The sun lay heavy on Seoul, blazing off the Han River and the glass towers of Yeouido. Heat shimmered over the streets, carrying the faint scent of roasting chestnuts and diesel from the buses.

Two children darted along the crowded Jongno sidewalk, shrieking with laughter as they wove between office workers and market carts. A paper cone of hot hodu-gwaja tipped, scattering warm walnut cakes across the pavement.

"Did you hear?" a vendor muttered while sweeping crumbs from her stall. "Someone in a white mask pulled a woman off the subway tracks last night."

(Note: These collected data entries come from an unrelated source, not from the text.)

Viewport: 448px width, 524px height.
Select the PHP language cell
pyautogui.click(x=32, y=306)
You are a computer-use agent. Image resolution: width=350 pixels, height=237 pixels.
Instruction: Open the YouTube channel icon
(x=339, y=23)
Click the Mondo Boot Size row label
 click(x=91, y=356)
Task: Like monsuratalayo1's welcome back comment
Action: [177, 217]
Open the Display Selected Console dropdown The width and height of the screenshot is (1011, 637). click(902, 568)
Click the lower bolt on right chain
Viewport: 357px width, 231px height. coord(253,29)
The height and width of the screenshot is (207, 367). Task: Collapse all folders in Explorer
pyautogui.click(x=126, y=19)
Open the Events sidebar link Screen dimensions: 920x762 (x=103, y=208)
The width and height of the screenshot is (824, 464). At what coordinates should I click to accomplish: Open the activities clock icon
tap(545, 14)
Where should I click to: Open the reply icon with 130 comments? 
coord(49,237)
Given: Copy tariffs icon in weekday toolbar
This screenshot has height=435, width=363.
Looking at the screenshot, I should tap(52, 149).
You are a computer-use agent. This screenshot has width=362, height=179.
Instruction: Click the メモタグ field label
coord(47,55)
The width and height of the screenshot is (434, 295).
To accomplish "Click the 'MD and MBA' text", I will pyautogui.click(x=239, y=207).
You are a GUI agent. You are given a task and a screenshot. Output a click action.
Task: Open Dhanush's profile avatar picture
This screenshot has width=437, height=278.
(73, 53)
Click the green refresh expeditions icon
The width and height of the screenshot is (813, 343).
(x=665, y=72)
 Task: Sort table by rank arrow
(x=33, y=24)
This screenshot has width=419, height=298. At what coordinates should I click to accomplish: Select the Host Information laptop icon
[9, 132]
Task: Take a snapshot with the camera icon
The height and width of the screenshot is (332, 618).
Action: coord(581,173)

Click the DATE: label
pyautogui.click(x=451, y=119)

Her friend snorted. "Urban myth."

"Ya! Be careful!" another vendor shouted. The children only giggled, chasing a wayward plastic bag rolling toward the curb.

A horn blared. A delivery truck bore down, brakes whining against the asphalt.

...

A man appeared from the edge of the crowd. He crossed the lane in a blur, coat snapping at his sides, and swept the children up

He wore a plain white mask that covered his entire face, catching the sunlight like a flash of bone.

He scooped the children up, his grip firm, almost unnervingly so, and set them safely on the curb.

"Who is that?" a vendor whispered.

"Why's he wearing a mask in broad daylight?" another voice said, half-uneasy, half-awed.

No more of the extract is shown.